On a Tuesday morning in a cozy, wood-lined Hell’s Kitchen recording studio known for hosting the likes of Bruce Springsteen, I watch as the New York Arabic Orchestra begins to play. The music swells and transports me to a version of 9th-century Baghdad, filled with dangerous secrets and sci-fi synth influences. This is the music of Assassin’s Creed Mirage.
Standing behind the soundboard is a man dressed in a black sweater with white dinosaurs on it. He exudes calm, despite the sharp focus in his eyes and the subtle way his ears perk up in attention at every string being plucked. This is composer Brendan Angelides, who’s worked on shows including 13 Reasons Why and Billions. This is his first video game score.
“I don’t know if I had a full scope of how big this was before I started,” Angelides tells Inverse between recording sessions. “It was very much about taking things in bite-sized chunks, one thing at a time, and going on to the next. Otherwise, you go crazy.”
Taking things one at a time culminates here, in a cathartic moment for the team. It is also the product of Ubisoft’s commitment to the music in its games, especially a pivotal title like Assassin’s Creed Mirage.
Mirage is poised to be a return to form for the long-running series and draws inspiration directly from 2007’s original Assassin’s Creed. It promises a renewed focus on the franchise’s stealth roots, after the more overt warfare of the Viking-themed Valhalla. But while Mirage looks to the series’ past for its core mechanics, Valhalla’s influence is still keenly felt here. The 2020 game went down in history as the inaugural recipient of the Grammy Award for Best Score Soundtrack for Video Games and Other Interactive Media in 2022 for the Dawn of Ragnarok DLC composed by Stephanie Economou.
Rather than adding pressure on the team, Valhalla’s musical triumph opened up new opportunities for Mirage.
“It gave us more visibility inside the development team, that music brings something very important to the game,” says audio director Etienne Marque. “It’s more helpful than anything else.”
That success already had a direct impact on the ambition and mission of Mirage. Music supervisor Simon Landry adds that “even today, being here and recording with a real orchestra” was made possible in part because of Valhalla’s success.
As the hotly anticipated next entry in Ubisoft’s crowned jewel, expectations are sky-high. I asked Angelides if he researched the franchise’s music before pitching for the job.
His response? “Honestly, no.”
“When I first started, there was a demo process to create a thing and send it in” he recounts. “Admittedly, I listened to probably 15 seconds of all the other [games]. I don’t want to be drawn too much into a particular thing. They’re going to ask me what I might do with this. It needs to be an authentic vision. I think it might have clicked for them because it did not sound like some of the other [games].”
The back-to-basics approach of Mirage also does away with the open-world RPG elements the series has relied upon since 2017’s Origins. This time, the game will take place in just one city – Baghdad. Ninth-century Baghdad was a thriving center of culture, a defacto capital during the Islamic Golden Age. Angelides's research on this era led to the defining theme of the city’s sound being “liveliness.”

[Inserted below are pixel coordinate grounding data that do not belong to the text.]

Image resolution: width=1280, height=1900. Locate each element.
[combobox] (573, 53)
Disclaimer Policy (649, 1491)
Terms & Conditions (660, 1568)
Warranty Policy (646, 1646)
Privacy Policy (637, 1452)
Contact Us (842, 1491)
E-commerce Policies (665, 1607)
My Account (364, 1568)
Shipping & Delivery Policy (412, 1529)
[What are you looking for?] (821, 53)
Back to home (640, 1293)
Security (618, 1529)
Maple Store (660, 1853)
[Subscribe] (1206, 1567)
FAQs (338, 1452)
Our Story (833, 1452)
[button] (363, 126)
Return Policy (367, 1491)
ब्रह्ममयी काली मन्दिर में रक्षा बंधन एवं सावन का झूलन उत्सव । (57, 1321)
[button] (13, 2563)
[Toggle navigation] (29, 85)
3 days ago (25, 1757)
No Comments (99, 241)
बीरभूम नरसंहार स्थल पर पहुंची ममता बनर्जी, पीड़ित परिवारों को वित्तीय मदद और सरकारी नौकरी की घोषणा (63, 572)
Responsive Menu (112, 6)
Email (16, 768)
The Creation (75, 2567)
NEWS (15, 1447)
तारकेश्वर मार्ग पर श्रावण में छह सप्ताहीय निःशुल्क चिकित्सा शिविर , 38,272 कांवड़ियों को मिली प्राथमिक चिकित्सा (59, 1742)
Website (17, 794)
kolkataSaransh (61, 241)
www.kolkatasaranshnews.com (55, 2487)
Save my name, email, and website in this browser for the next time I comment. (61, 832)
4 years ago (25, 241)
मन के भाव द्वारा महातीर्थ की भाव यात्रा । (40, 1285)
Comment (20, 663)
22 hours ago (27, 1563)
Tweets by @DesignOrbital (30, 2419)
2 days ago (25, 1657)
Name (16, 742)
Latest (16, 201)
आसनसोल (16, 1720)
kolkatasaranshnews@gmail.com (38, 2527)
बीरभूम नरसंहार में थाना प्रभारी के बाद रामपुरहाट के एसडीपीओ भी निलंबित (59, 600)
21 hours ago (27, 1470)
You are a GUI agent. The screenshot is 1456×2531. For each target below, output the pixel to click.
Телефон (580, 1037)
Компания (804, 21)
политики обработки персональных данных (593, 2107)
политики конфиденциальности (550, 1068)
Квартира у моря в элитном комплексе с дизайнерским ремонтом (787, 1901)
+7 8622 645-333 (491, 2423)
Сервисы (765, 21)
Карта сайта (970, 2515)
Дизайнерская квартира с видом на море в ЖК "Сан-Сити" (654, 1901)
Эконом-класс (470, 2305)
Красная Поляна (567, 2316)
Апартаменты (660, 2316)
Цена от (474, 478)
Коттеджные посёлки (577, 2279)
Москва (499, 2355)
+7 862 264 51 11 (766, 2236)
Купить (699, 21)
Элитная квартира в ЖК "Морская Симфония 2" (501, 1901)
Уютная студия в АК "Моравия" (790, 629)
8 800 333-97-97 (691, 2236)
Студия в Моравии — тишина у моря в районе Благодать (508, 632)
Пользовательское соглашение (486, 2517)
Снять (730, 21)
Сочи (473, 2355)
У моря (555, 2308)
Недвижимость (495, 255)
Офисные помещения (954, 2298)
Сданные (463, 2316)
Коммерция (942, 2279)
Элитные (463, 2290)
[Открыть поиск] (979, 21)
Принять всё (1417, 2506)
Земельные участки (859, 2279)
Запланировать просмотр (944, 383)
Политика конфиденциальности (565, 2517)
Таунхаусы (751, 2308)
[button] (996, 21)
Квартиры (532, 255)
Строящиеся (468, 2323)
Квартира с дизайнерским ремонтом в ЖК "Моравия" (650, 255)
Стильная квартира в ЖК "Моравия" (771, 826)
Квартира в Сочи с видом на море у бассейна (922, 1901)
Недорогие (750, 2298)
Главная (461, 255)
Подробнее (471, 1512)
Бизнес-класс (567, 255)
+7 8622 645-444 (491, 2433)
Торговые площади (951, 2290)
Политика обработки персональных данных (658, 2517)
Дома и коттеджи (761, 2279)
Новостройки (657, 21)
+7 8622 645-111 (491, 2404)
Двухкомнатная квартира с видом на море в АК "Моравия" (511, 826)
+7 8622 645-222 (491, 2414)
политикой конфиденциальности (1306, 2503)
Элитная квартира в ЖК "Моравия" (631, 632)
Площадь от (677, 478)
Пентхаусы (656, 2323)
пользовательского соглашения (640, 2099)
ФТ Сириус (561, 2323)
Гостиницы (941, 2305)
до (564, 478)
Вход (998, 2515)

“There's a sonic imprint that feels cohesive,” says Angelides, “making sure that Baghdad is a beautiful tapestry with a darker side sneaking around.” This darker side is the enduring conflict of the series — that of the Assassins and the Templars.
Mirage will put players in the shoes of protagonist Basim, who returns from a supporting role in Valhalla. But unlike the weathered assassin we see in that game, Basim begins Mirage as a novice. A major goal of the score was to reflect the journey from, as Angelides puts it, “fumbling innocence to a more refined kîller.” He adds, “By the end, the sonic palette is still cohesive but it is a whole other side of the coin.”
In order to capture both Basim and Baghdad through sound, Angelides collaborated extensively with Layth Sidiq, a violinist and the artistic director of the New York Arabic Orchestra. Sidiq connected Angelides with other musicians and helped him refine the sound profile of the game, one with a heavy focus on strings mixed with traditional Arabic musical instruments like the oud. Angelides held onto the sci-fi premise of Assassin’s Creed by weaving electronic synth into the more historical instruments.
The combination of research, collaboration, and experimentation is unlike anything “achieved before for an Assassin’s Creed game” says Landry. The end result, Landry believes, will help players immerse themselves in the stealth-focused gameplay, keeping them in the “predatory mindset” of an assassin.
Letting the music wash over me as I sat in the sound booth, I was transported from the foggy weather of Manhattan to the heat of a Baghdad day filled with lively bustle. None of that is possible without the strong commitment to collaboration from Angelides and the team at Ubisoft.
“If we are going to do this, we have to make sure that we are hiring a group of people that live and breathe this culture and can actually represent it,” Angelides says.